LoD is a heuristic that leverages the encumbrance of a type to determine code quality. We observe that effective encapsulation directly constrains encumbrance, so we can say that the Law of Demeter is a partial corollary to an already well known OOP principle: encapsulation.  Another such principle is Command-Query Separation (CQS) as identified by Bertrand Meijer in his work on the Eiffel programming language.

CQS simply states that methods should either be commands or query; they should either mutate state or return state without side-effects.  Queries must be referentially transparent; that is you can replace all query call sites with the value returned by the query without changing the meaning of the program. Commands must perform some action but not yield a value.  Martin illustrates this principle quite succinctly in Clean Code.

Referring to our snippet above again, we can see that if CQS were to have been observed, Foo() would return void and our main program would not have been returned an instance of B.  CQS thus reinforces LoD, both of which manifest as specializations of OO encapsulation.  Following these principles force us to change the semantics of our interfaces, creating contracts that are much more declarative.

CQS has many implications.  Fowler observes that CQS allows consumers of classes to utilize query methods with a sense of “confidence, introducing them anywhere, changing their order.”  In other words, CQS allows for arbitrary composition of queries; this is a very important concept in functional programming.  Queries in CQS are also necessarily idempotent, by definition; this is extremely important in caching.

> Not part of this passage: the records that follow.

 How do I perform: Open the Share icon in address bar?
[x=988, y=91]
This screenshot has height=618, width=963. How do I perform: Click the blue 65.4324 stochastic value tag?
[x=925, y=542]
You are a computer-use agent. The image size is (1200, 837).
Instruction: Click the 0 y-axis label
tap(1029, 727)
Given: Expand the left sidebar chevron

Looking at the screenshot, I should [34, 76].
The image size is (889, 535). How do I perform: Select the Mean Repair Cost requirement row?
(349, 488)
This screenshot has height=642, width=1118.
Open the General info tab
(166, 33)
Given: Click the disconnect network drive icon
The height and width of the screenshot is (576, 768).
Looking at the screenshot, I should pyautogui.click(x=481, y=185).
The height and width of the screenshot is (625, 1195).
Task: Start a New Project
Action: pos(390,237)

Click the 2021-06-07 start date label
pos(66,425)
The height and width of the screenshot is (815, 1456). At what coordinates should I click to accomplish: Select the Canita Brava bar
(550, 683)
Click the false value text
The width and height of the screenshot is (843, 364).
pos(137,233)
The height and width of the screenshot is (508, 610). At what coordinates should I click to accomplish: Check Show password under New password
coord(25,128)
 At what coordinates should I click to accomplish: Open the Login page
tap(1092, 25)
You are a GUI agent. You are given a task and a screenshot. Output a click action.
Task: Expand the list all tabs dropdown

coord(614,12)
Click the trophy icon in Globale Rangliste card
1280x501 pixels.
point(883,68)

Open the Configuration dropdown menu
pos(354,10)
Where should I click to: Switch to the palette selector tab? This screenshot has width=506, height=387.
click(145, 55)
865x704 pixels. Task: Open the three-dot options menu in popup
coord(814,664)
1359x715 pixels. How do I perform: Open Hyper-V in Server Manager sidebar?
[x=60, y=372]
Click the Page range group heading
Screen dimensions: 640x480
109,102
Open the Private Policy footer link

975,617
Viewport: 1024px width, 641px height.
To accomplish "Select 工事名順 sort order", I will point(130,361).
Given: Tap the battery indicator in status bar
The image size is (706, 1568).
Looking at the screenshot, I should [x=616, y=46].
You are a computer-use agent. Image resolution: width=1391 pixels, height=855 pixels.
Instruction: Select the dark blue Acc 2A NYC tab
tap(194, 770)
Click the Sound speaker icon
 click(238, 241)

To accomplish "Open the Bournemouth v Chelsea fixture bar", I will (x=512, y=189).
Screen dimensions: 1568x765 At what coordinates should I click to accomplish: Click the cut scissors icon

In Martin’s discussion of LoD, he notes that if B above were simply a data structure—if all of its operations were Queries—we would not have a violation of LoD, in principle.  This is because LoD is really only concerned with the proper abstraction of Commands. From the C2 wiki,

In the discussion on the LawOfDemeter, MichaelFeathers offers the analogy, "If you want your dog to run, do you talk [to] your dog or to each leg? Further, should you be able to manipulate the dog's leg without it knowing about it? What if your dog wants to move its leg and it doesn't know how you left it? You can really confuse your dog."

To extend the analogy, when you are walking your dog, you don’t command it’s legs, you command the dog.  But, if you want to have a smooth walk, you’ll stop and wait if you one of the dog’s legs is raised. It is in this sense that we can restate the Law of Demeter in terms of Command-Query Separation.

  • Whereas a Query of an object must:
    1. never alter the observable state of the object, i.e. the results of any queries;
    2. and return only objects entirely composed of queries, no commands.
  • A Command of an object must:
    1. constrain its actions to be dependent upon the observable state, i.e. Queries, of only those objects in its immediate context (as defined above);
    2. and hide the internal state changes that result of its actions from observers.

This restating is helpful in that it implies that we refactor to CQS before applying LoD. In the first phase we clearly separate commands from queries. In the second phase we alter the semantics of our commands and queries to comply with LoD.  While the first phase is rather mechanical, it give us a good starting point to reconsider the semantics of our objects as we bring them into compliance with LoD.